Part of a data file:
########################################

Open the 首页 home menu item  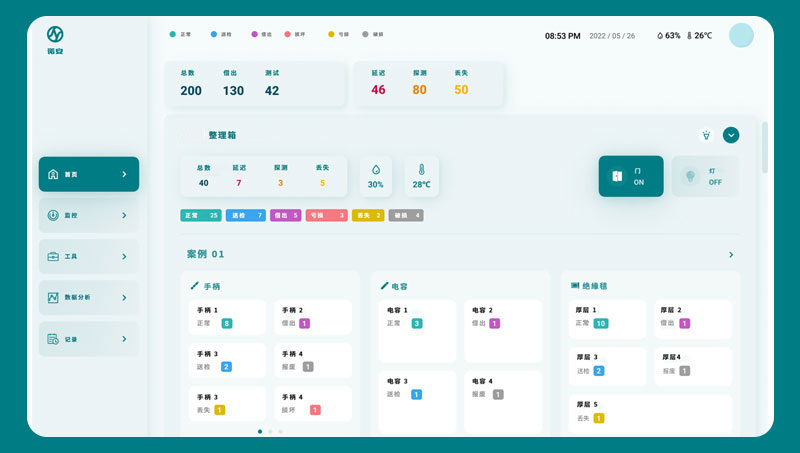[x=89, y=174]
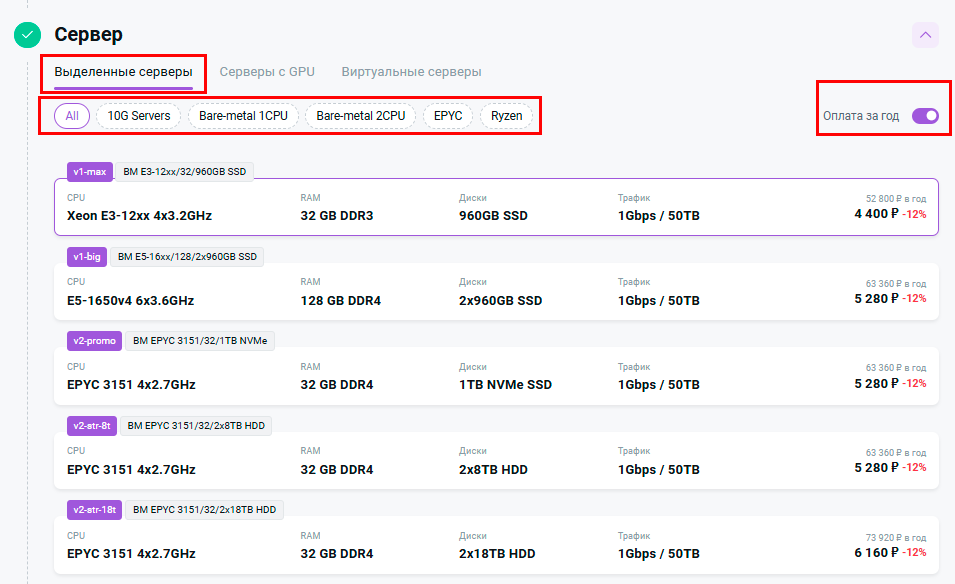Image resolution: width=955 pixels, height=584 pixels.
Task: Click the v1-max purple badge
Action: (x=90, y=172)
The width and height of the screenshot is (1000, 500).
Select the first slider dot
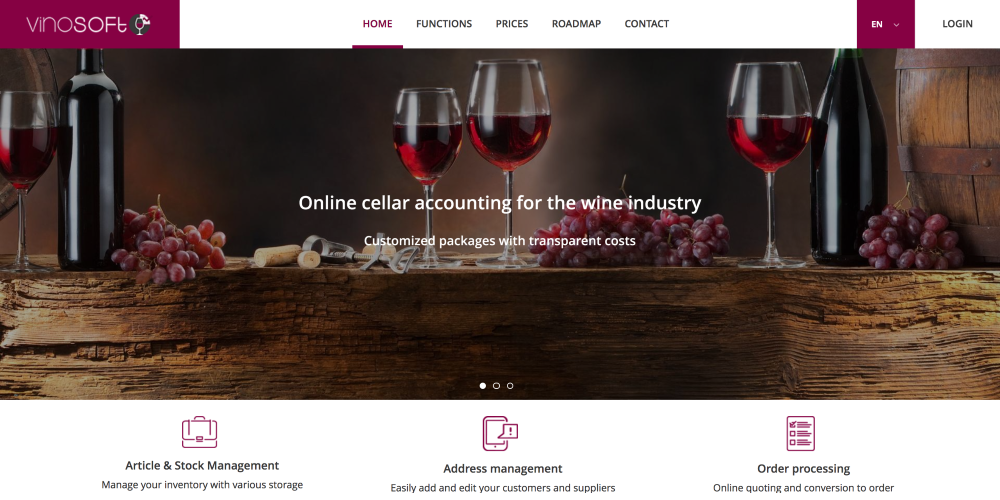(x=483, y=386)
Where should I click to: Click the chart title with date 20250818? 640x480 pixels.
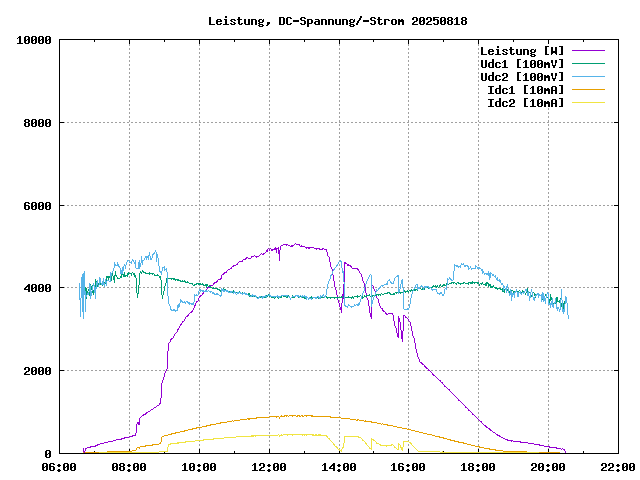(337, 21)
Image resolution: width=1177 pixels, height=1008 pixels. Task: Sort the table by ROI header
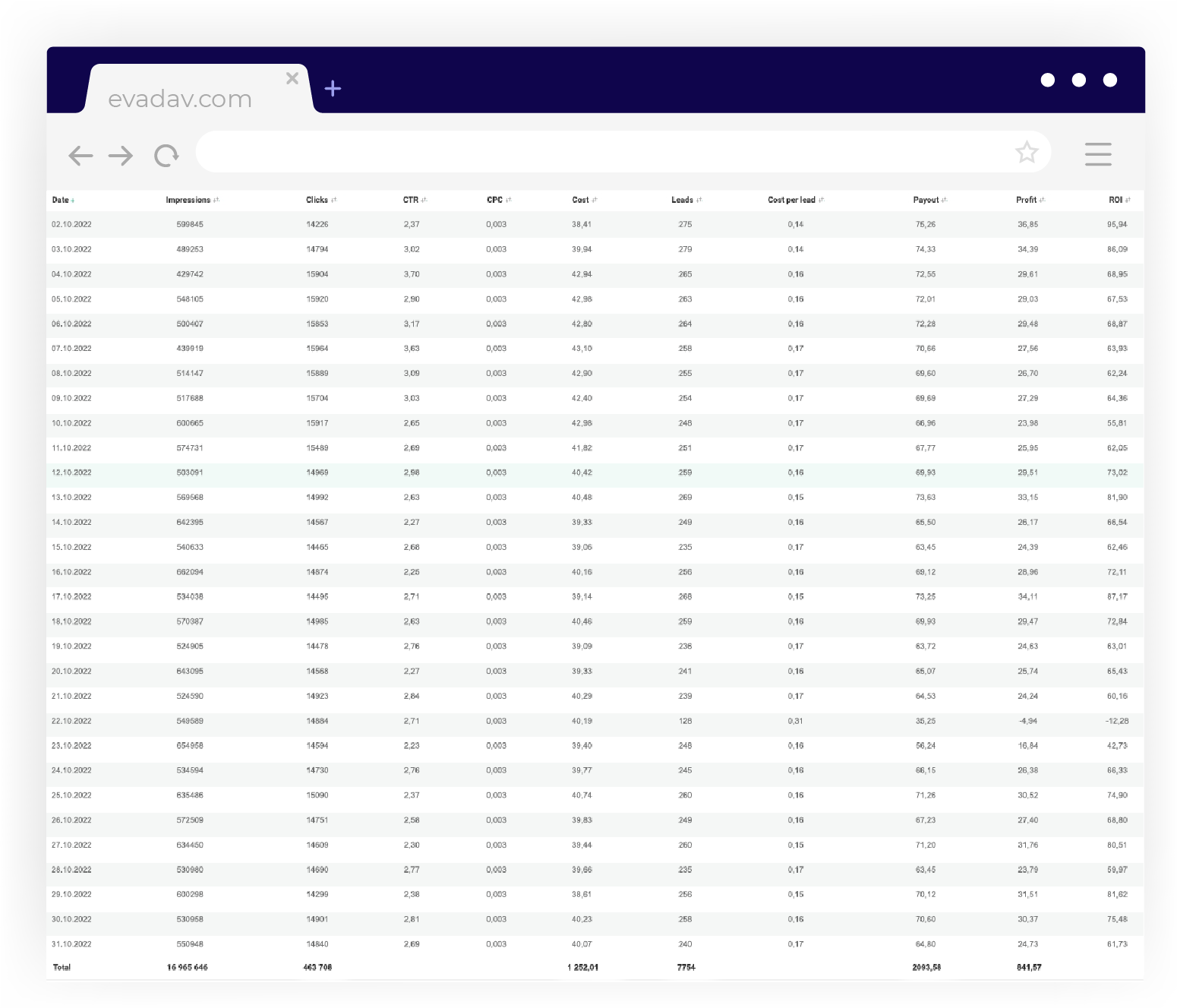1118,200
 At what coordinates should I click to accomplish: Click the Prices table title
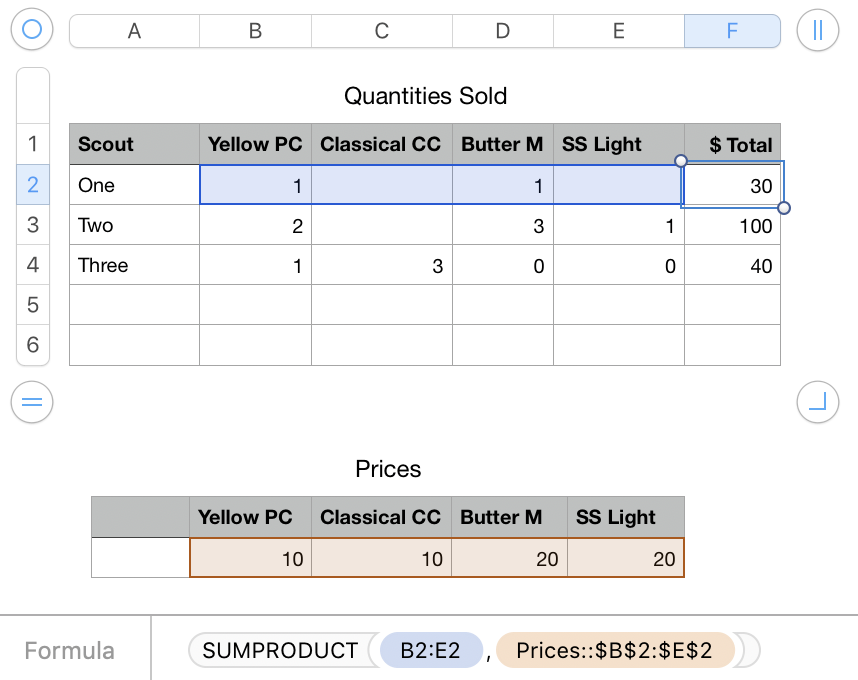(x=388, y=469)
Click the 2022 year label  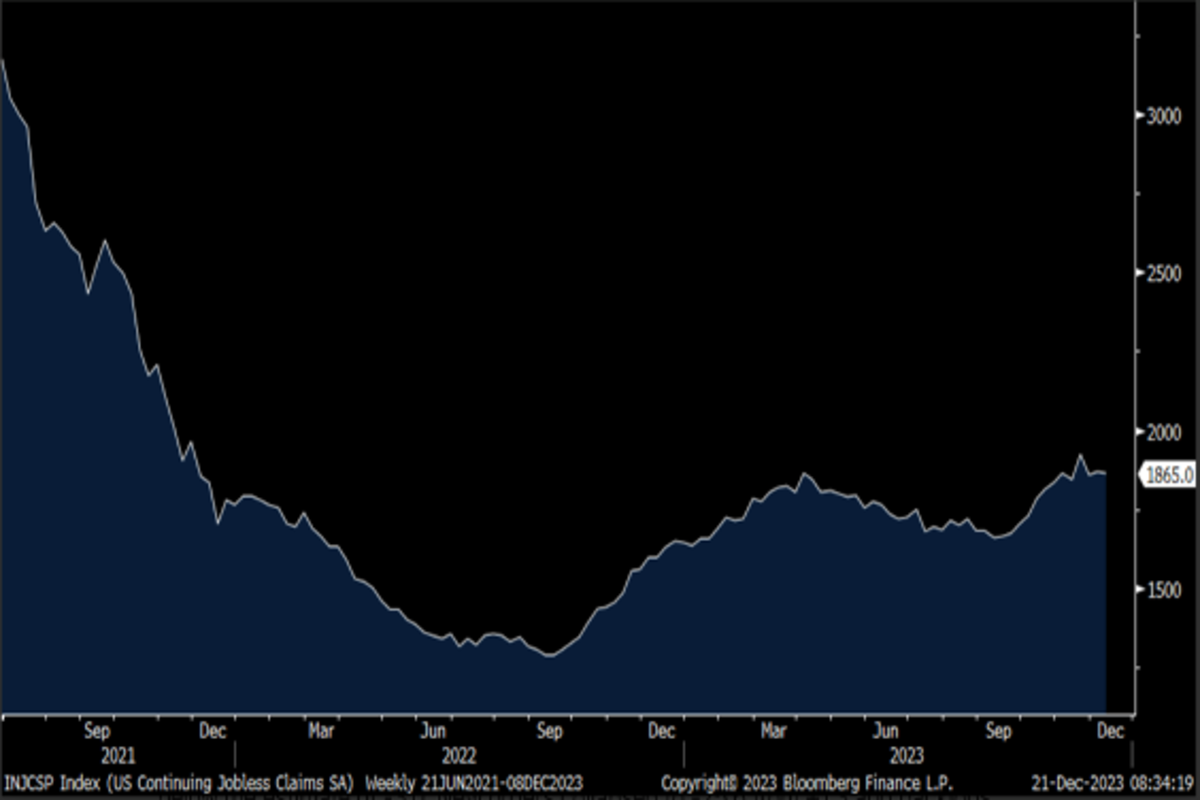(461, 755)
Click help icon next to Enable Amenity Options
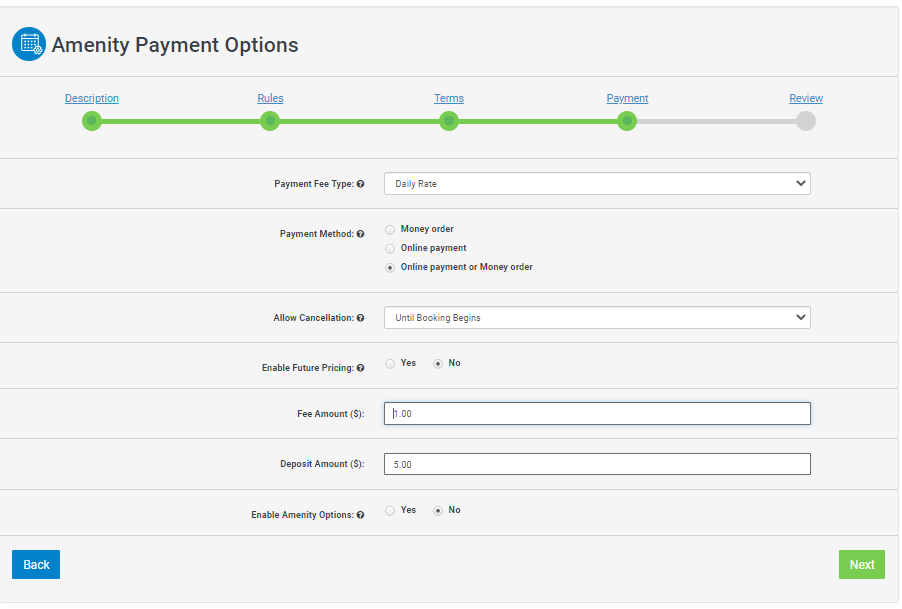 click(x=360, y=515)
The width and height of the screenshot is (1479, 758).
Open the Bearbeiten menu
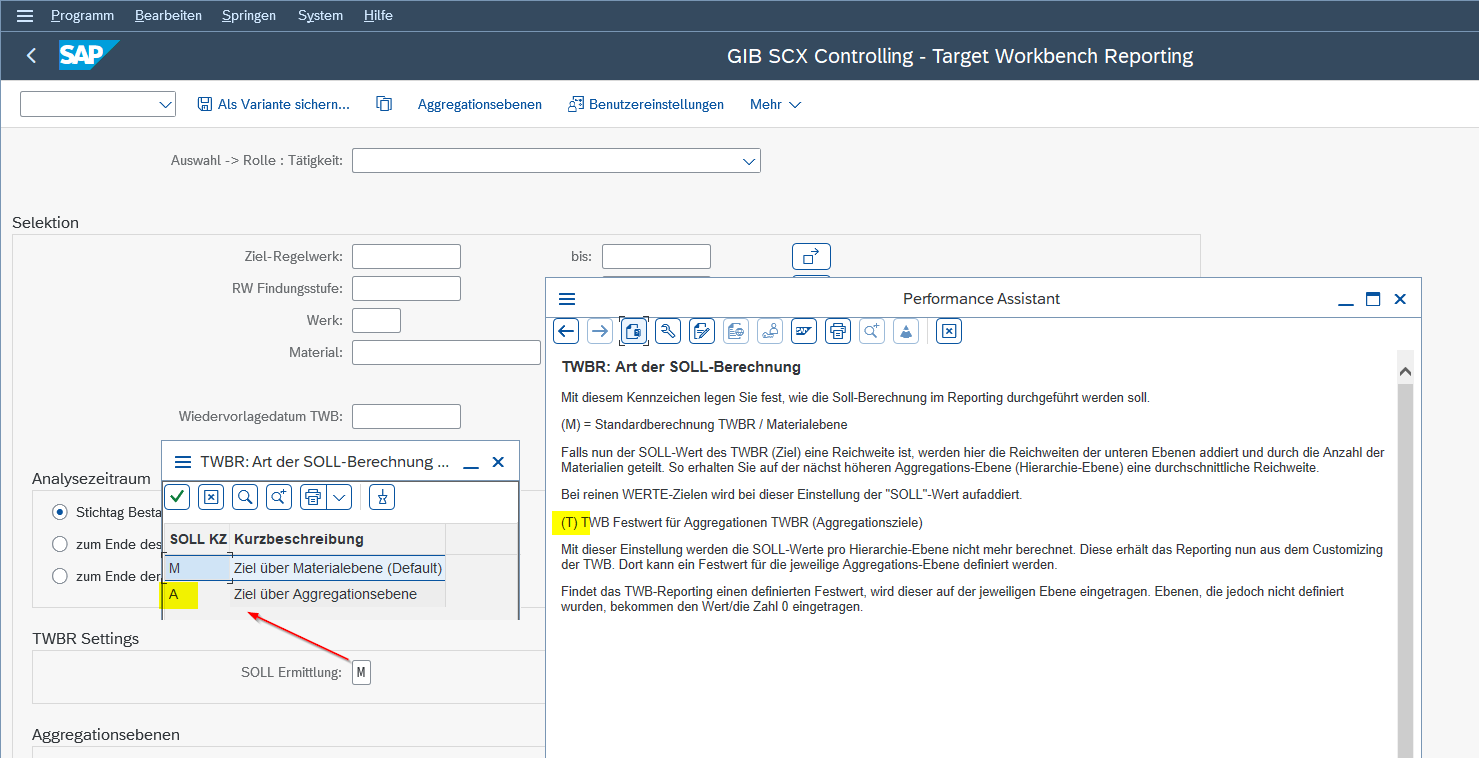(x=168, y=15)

########################################

→ **Instructions to follow**:
Copy each line from the records above that contains the word "should".

→ **Solution for this exercise**:
Where should I click to: Click the chart title with date 20250818? 640x480 pixels.
 At what coordinates should I click to accomplish: Click the Prices table title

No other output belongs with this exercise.